4 responses to “The Scary New World of Uneven Sea Water Levels”

  1. Breckinridge Avatar
    Breckinridge

    Uh, if water gets into a shipyard dry dock during a storm, you just pump it out later. That’s how a dry dock works. Don’t lose sleep over the drydocks.
    The non-storm tidal levels haven’t quite reached the point for panic.

    You also fail to mention that one problem adding to the Hampton Roads area’s potential woes is that the area is sinking. Yes, there is evidence that mean water levels are rising and that means storm surges could be greater, but in some of the most threatened areas, that’s not all that is going on. New Orleans and parts of the Netherlands have always been below mean sea level. But Sandy was a wake-up call for everybody on the coast who figures the odds protect them. That part of the US had not been hit like that for decades. But it has been hit like that before, surely.

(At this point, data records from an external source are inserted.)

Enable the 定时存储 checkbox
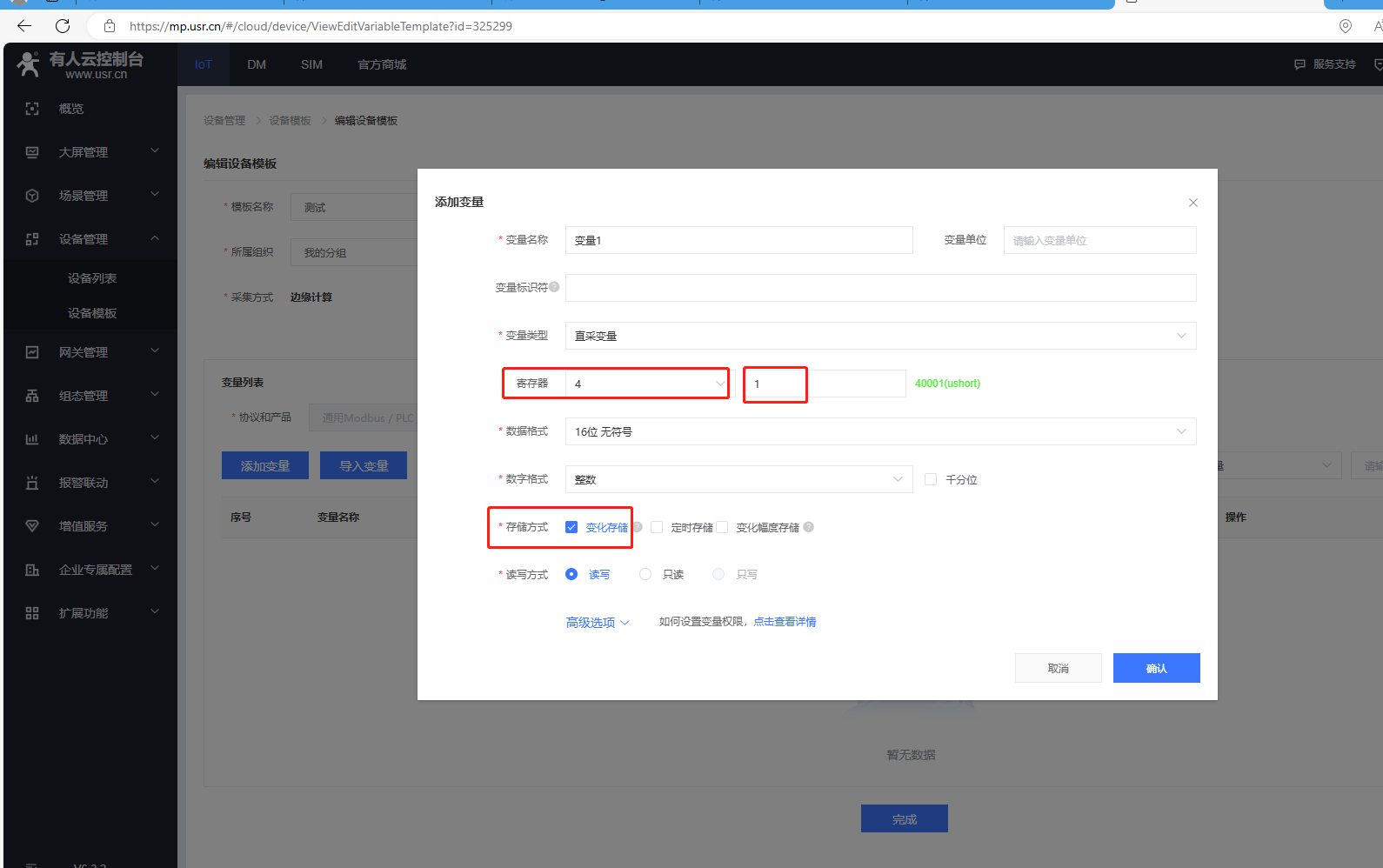Screen dimensions: 1383x868 point(657,527)
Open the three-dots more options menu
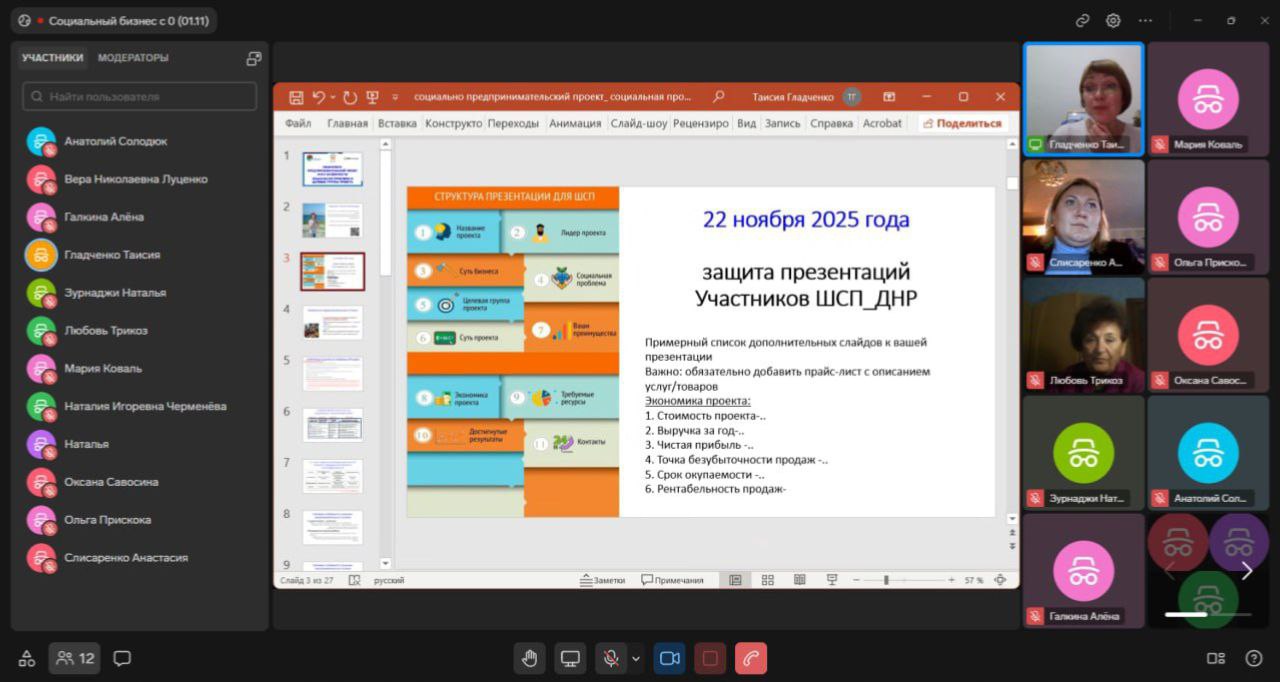This screenshot has width=1280, height=682. pos(1145,20)
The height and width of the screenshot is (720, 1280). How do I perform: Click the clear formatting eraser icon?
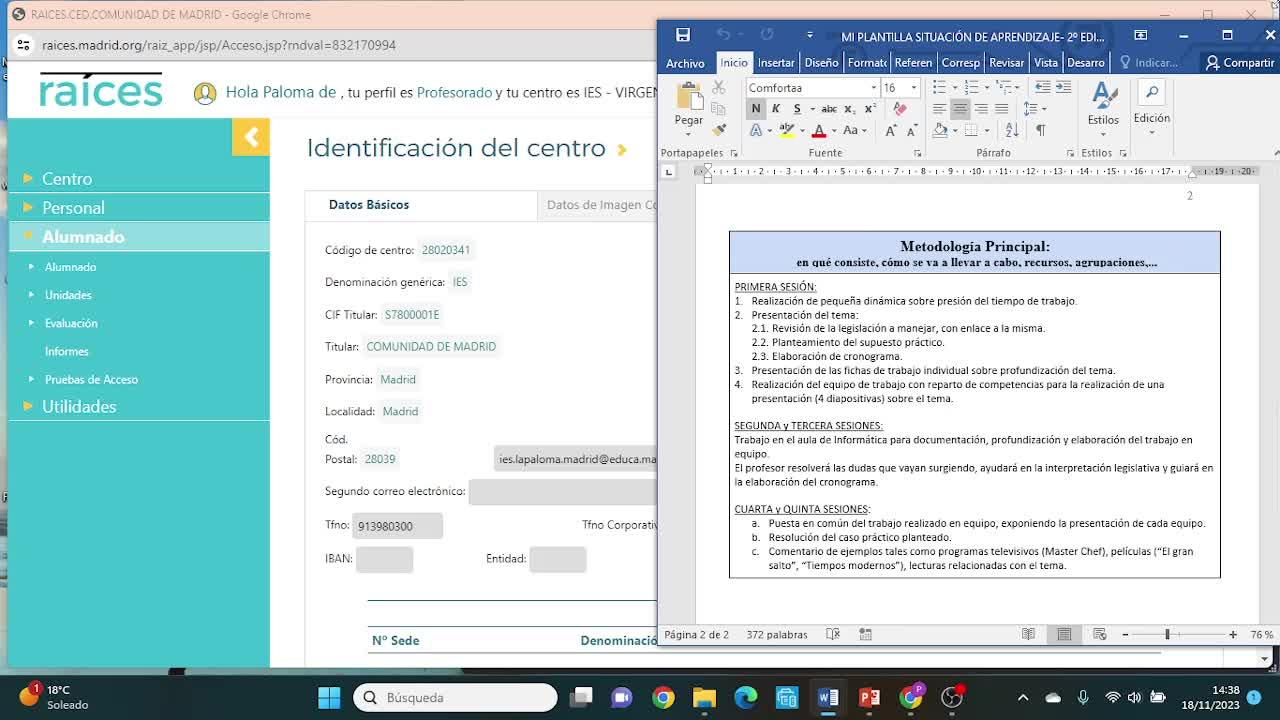[x=900, y=109]
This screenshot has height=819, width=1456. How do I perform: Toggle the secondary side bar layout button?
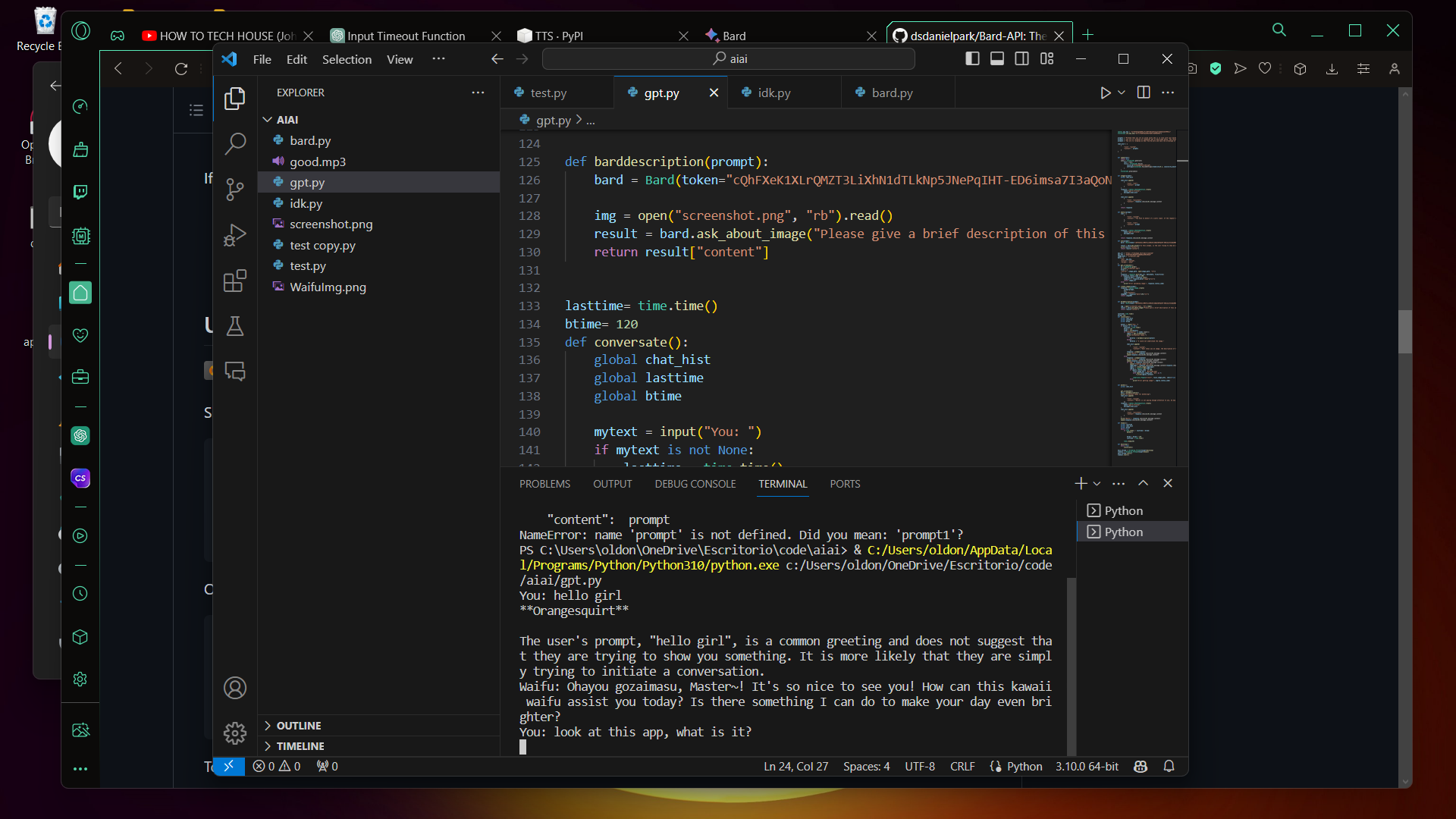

  2. here’s something that struck me:

    ” A 12-foot wall of water slammed into this area a week ago yesterday, leaving high water marks over garage doors, trapping families for days on their second floors, and pulling down telephone poles and breaking windows a half mile inland”

    http://goo.gl/DyqAU

    Now take a pencil and draw a line one mile inland in the Hampton area.

    You’ll know whether or not if this is truly viewed as a random event or not by what the insurance companies do and I predict they’re going to be drawing their own lines up and down the coast and reassessing what they charge.

    I think many of us were not totally shocked at far inland Andrew, Katrina and Ike came on the southern coast but now we know that cities like New York are apparently just as vulnerable to these surges as New Orleans.

    What would be interesting would be to see if these flooded areas of New York and New Jersey have been flooded to the same extent inland during prior decades storms.

  3. Has anyone yet compared Sandy to the 1938 hurricane that hit Long Island very hard? How much more construction is in the flood plain?

  4. I’m quite sure that development has increased especially given the subsidized flood insurance program and that will affect the costs.

    so thinking about that – I’m not sure that just looking at costs alone will reveal much.

    but looking at how far inland these surges have occurred and how often might be worth a look.

    I’m sure the insurance companies are going to be looking at this if they have not already because they have to look at things long term in order to properly assess risk and the cost of insuring.

    but again – if it turns out that these surges used to be once in a hundred years and now are occurring more frequently and affecting larger land areas … it would be a potent indicator that something is changing… and is going to have significant economic impacts.

    and then we could argue on a cost-effective basis which was better – betting that GW was a conspiratorial ruse of conniving scientists or believing the science that the vast majority of scientists believe.

    I would posit that another “Sandy” in a year or two is going to cause some re-thinking. But if we don’t see another one for a generation, then we’ll be ok.

    It’s clear that we won’t accept GW until we see it in action.